After its debut on the Specialized Roubaix, Future Shock 2.0 makes a return and equips the bike with 20mm of adjustable travel at the front end; the rationale being that an e-bike will hit choppy road surfaces much harder.

All models of the Creo will use a 1x system only, there’s no double ring compatibility here, and the bikes have Shimano mountain bike components mixed with road.

Specialized S-Works Turbo Creo SL

Future Shock 2.0 makes a return

To be precise, the S-Works model pairs Shimano Dura-Ace Di2 shifters with a Shimano XTR Di2 rear mech and an 11-42 cassette. In comparison, the Turbo Creo SL Expert and Expert Evo models will use Shimano Ultegra Di2 shifters with a Shimano XT Di2 rear mech and 11-42 cassettes.

Specialized S-Works Turbo Creo SL: First ride impressions

Over the course of a two-day period we were able to put the S-Works Turbo Creo SL and the Creo SL Expert Evo through their respective paces on both gravel and road.

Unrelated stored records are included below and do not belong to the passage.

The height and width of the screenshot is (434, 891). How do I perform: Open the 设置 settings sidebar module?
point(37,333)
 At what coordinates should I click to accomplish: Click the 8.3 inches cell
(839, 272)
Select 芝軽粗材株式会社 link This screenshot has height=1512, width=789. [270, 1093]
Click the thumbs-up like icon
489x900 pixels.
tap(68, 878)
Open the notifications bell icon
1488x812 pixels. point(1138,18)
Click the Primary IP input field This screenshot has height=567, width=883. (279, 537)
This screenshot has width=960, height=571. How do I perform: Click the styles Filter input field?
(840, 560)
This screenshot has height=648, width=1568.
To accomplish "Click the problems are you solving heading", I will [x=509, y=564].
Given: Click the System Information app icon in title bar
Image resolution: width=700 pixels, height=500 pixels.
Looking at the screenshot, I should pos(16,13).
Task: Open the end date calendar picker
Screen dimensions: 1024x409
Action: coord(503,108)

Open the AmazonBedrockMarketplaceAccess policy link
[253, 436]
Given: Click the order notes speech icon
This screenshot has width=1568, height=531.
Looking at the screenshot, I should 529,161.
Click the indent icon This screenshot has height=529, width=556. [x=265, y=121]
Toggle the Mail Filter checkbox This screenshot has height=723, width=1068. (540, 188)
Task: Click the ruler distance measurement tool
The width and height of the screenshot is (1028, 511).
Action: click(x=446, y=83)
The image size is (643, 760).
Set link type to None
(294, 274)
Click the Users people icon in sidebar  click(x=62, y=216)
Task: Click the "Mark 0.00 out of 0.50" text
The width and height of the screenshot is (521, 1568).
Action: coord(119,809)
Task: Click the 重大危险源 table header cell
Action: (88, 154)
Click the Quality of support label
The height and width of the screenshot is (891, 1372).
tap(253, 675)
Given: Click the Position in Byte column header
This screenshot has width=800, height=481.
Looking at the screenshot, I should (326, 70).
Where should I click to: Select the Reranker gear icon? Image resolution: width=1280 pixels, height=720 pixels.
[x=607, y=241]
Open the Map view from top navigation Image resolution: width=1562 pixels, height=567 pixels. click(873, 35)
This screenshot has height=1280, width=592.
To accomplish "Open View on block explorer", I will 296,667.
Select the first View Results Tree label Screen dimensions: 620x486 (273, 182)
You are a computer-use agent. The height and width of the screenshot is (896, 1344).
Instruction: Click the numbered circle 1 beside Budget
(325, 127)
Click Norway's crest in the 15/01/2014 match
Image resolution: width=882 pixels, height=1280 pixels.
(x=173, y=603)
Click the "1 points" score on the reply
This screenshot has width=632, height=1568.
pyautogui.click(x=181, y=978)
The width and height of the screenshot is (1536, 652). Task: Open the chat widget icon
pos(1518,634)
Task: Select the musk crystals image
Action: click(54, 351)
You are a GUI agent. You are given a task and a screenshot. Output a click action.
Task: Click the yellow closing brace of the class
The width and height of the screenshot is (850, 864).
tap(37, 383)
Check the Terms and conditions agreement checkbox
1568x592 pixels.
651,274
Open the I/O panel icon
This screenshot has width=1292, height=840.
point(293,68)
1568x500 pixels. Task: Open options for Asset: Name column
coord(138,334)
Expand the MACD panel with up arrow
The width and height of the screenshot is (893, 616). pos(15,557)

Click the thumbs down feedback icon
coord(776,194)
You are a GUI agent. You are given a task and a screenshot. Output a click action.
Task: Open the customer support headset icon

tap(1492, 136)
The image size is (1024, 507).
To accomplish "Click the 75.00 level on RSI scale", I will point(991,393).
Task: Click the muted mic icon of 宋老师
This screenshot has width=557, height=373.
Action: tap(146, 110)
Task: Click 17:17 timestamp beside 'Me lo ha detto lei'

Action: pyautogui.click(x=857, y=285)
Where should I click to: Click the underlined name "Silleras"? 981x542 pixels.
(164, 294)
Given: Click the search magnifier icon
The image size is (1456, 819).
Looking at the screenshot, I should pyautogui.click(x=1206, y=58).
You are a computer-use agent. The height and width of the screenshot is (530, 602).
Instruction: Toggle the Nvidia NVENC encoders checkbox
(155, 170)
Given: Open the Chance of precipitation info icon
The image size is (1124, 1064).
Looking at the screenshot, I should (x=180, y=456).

The use of a motor really opened my eyes to the world of ‘gravel’ in a way that self-sufficient cycling hadn’t. After riding the Creo I’m left with a sneaking suspicion that e-bikes will crack the gravel market in same way they’ve taken the mountain biking world by storm.

Add the battery extenders into the mix and the case becomes even more convincing. Those portable little black units had my mind racing with opportunities previously limited by a bike’s battery life. Pairing the added distance that the motor gives your legs with extended battery life is a heady mix and I couldn’t help but find myself thinking of epic gravel rides or even multi-day adventures.

Riding the Specialized S-Works Turbo Creo SL Evo

e-bikes and gravel: a match made in heaven

In comparison, I suspect e-road bikes will be a harder sell but that doesn’t make the Creo any less impressive out on the tarmac.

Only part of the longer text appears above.